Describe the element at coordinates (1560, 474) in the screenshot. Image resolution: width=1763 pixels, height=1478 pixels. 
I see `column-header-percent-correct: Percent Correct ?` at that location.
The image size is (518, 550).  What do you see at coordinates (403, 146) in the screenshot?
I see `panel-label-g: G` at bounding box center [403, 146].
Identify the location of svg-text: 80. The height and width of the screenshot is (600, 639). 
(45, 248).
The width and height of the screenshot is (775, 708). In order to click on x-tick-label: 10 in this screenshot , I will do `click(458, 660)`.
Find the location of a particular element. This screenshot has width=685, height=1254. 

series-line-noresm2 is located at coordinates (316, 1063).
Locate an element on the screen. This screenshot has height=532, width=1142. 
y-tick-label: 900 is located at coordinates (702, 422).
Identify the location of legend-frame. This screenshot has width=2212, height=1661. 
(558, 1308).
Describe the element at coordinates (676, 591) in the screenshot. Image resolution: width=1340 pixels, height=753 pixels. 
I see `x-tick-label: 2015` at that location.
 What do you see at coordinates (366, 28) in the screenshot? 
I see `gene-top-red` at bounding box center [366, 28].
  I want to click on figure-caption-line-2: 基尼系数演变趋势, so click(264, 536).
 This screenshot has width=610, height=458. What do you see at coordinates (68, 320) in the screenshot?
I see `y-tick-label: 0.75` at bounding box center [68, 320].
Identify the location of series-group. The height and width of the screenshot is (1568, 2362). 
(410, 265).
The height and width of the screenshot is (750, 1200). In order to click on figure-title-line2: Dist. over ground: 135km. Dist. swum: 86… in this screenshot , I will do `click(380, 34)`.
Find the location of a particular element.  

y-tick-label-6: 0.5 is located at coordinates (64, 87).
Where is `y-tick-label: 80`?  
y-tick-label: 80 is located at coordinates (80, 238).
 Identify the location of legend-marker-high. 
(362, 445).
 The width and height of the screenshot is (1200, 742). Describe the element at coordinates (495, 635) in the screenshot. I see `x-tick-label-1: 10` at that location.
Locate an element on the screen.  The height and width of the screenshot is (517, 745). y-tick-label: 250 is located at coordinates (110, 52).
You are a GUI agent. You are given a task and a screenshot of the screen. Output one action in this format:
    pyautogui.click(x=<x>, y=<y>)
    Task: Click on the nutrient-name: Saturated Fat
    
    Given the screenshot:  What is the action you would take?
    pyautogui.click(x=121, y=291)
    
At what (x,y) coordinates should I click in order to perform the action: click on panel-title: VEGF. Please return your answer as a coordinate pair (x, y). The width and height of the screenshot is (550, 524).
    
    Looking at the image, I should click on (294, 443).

────────────────────

#### [EXERCISE AIM]
Write out all of the material above, line by line, without altering a single character.

#### [THE COMPLETED TASK]
Describe the element at coordinates (1560, 474) in the screenshot. Image resolution: width=1763 pixels, height=1478 pixels. 
I see `column-header-percent-correct: Percent Correct ?` at that location.
The image size is (518, 550).  What do you see at coordinates (403, 146) in the screenshot?
I see `panel-label-g: G` at bounding box center [403, 146].
Identify the location of svg-text: 80. The height and width of the screenshot is (600, 639). 
(45, 248).
The width and height of the screenshot is (775, 708). In order to click on x-tick-label: 10 in this screenshot , I will do `click(458, 660)`.
Find the location of a particular element. This screenshot has width=685, height=1254. 

series-line-noresm2 is located at coordinates (316, 1063).
Locate an element on the screen. This screenshot has height=532, width=1142. 
y-tick-label: 900 is located at coordinates (702, 422).
Identify the location of legend-frame. This screenshot has width=2212, height=1661. 
(558, 1308).
Describe the element at coordinates (676, 591) in the screenshot. Image resolution: width=1340 pixels, height=753 pixels. 
I see `x-tick-label: 2015` at that location.
 What do you see at coordinates (366, 28) in the screenshot? 
I see `gene-top-red` at bounding box center [366, 28].
  I want to click on figure-caption-line-2: 基尼系数演变趋势, so click(264, 536).
 This screenshot has width=610, height=458. What do you see at coordinates (68, 320) in the screenshot?
I see `y-tick-label: 0.75` at bounding box center [68, 320].
Identify the location of series-group. The height and width of the screenshot is (1568, 2362). 
(410, 265).
The height and width of the screenshot is (750, 1200). In order to click on figure-title-line2: Dist. over ground: 135km. Dist. swum: 86… in this screenshot , I will do `click(380, 34)`.
Find the location of a particular element.  

y-tick-label-6: 0.5 is located at coordinates (64, 87).
Where is `y-tick-label: 80`?  
y-tick-label: 80 is located at coordinates (80, 238).
 Identify the location of legend-marker-high. 
(362, 445).
 The width and height of the screenshot is (1200, 742). Describe the element at coordinates (495, 635) in the screenshot. I see `x-tick-label-1: 10` at that location.
Locate an element on the screen.  The height and width of the screenshot is (517, 745). y-tick-label: 250 is located at coordinates (110, 52).
You are a GUI agent. You are given a task and a screenshot of the screen. Output one action in this format:
    pyautogui.click(x=<x>, y=<y>)
    Task: Click on the nutrient-name: Saturated Fat
    
    Given the screenshot:  What is the action you would take?
    pyautogui.click(x=121, y=291)
    
At what (x,y) coordinates should I click in order to perform the action: click on panel-title: VEGF. Please return your answer as a coordinate pair (x, y). The width and height of the screenshot is (550, 524).
    
    Looking at the image, I should click on (294, 443).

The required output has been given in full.